Zipra founding member buried

“We need to be a united front so that everybody has space and we are able to give opportunities of being represented,”

ZIPRA founding member Luke Mhlanga was buried on Friday at Lady Stanley in Bulawayo.


Mhlanga died last Monday in Bulawayo after a short illness. The late liberation war veteran was trained in China in 1965 and then returned to Zambia where he was instrumental in the formation of Zipra.

Mhlanga was Zapu leader Dumiso Dabengwa’s deputy in the department known as special affairs, which was responsible for finding crossing points for Zipra forces along the Zambezi. In 1966, he was in charge of the Luthuli detachment which was made up of 100 highly trained personnel.

This detachment was a combined force of uMkhonto Wesizwe, the armed wing of South Africa’s ANC and Zipra.

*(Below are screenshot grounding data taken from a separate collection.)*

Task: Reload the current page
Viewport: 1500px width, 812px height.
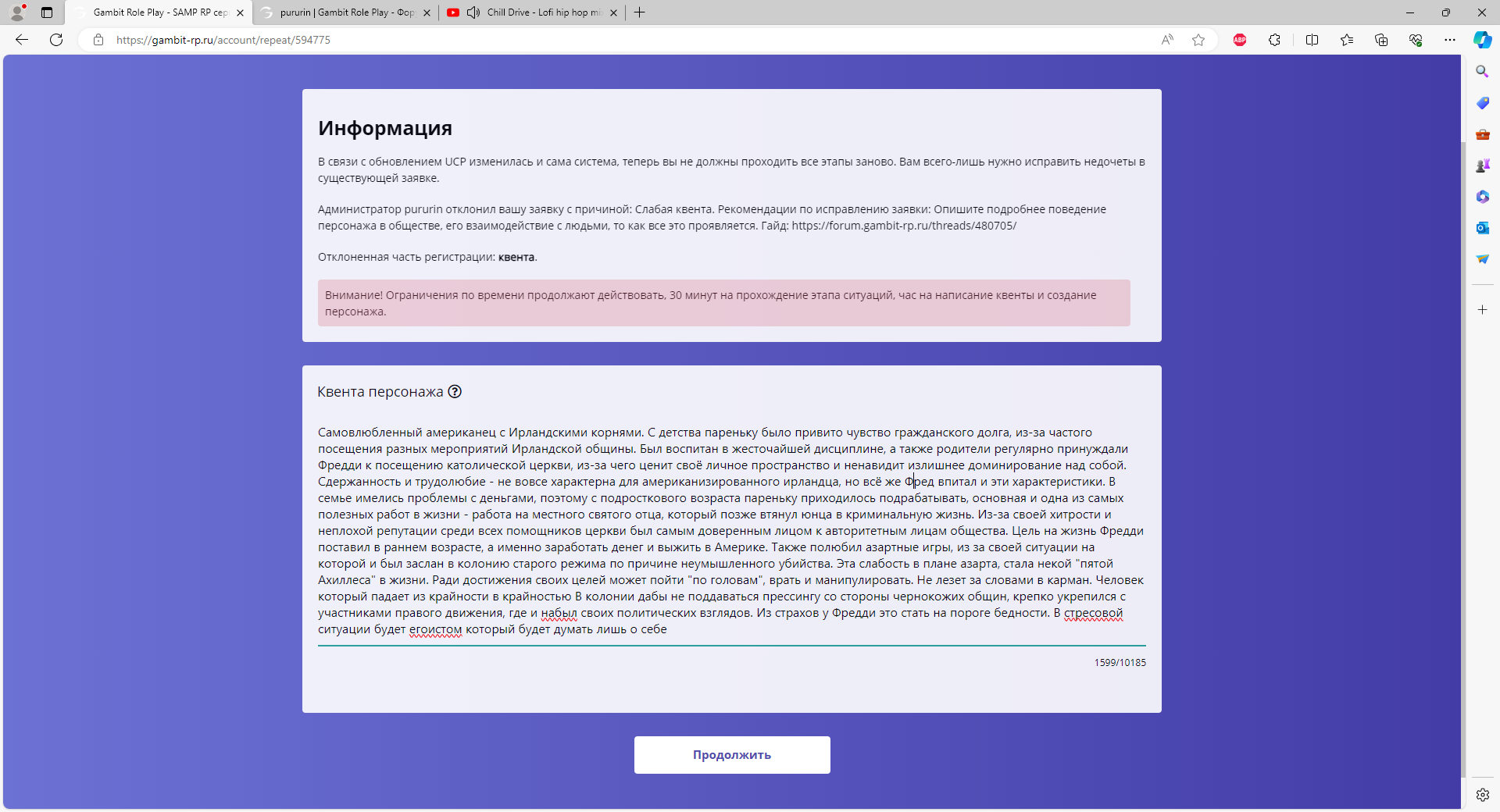Action: click(56, 40)
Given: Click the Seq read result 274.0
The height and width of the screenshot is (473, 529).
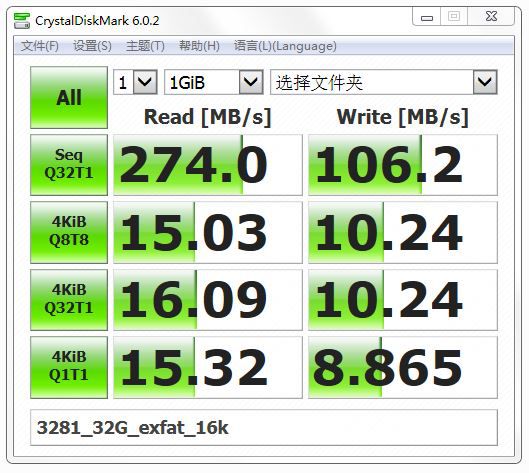Looking at the screenshot, I should tap(208, 165).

Mhlanga worked in the reconnaissance team, which identified the crossing point for the detachment in 1966 with one Modise of uMkhonto Wesizwe and the then Zipra commander Ackim Ndlovu.umkhonto wesizwe

“We are burying Mhlanga, a national hero who fought hard for this country,” Dabengwa said.

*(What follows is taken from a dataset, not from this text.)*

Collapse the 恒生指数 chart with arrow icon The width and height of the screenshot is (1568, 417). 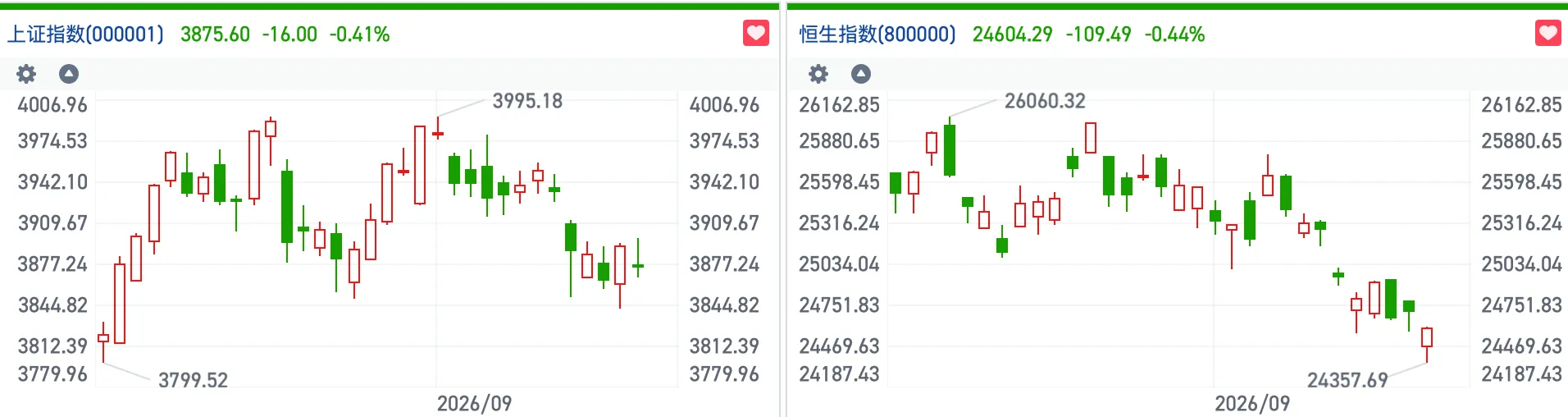861,74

“UMkhonto Wesizwe in South Africa wanted him to travel there so he receives treatment there, but his condition had deteriorated that he could not travel.”

Zipra Trust official, Marshal Mpofu, said he did not understand why people like Mhlanga did not get the recognition they deserved.

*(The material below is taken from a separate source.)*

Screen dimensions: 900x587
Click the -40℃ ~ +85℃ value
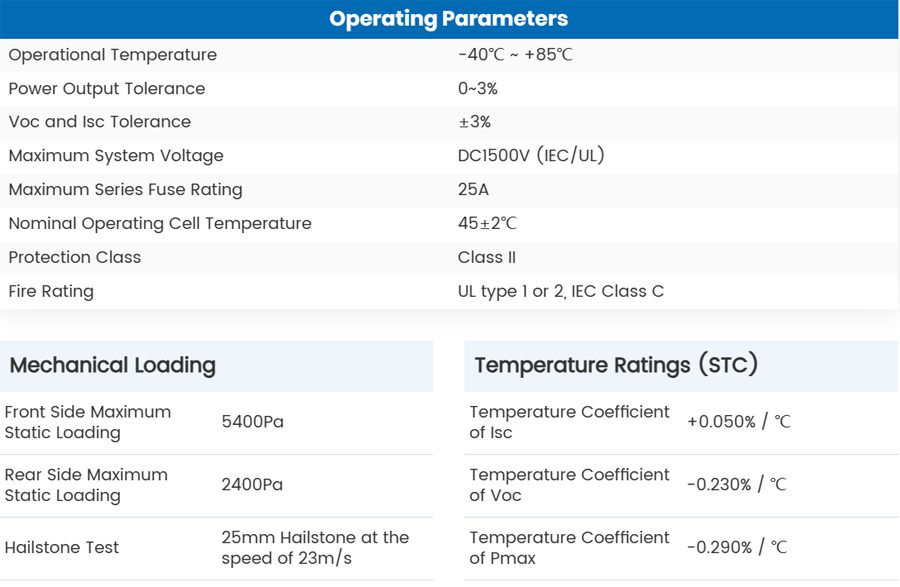tap(515, 55)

“In 2010, uMkonto Wesizwe invited former Zipra commanders to South Africa to compile their history,” he said.

“Other countries recognise people like Mhlanga, so I am urging former Zipra members to show respect especially to their seniors.”

An official from the national and strategic studies department at the United College of Education, Andrew Sibanda, said they were working to ensure Zipra and Zapu were acknowledged in the country’s history.

“We were in the process of correcting the history of Zipra, unfortunately politicians hijacked the plan,” he said. “Mhlanga was a resourceful person who participated in the struggle. If you are not in the ruling party, you are not listened to hence their history is one-sided.”

Mhlanga was born in 1928 and is survived by his wife, Evelyn, six children and 12 grandchildren.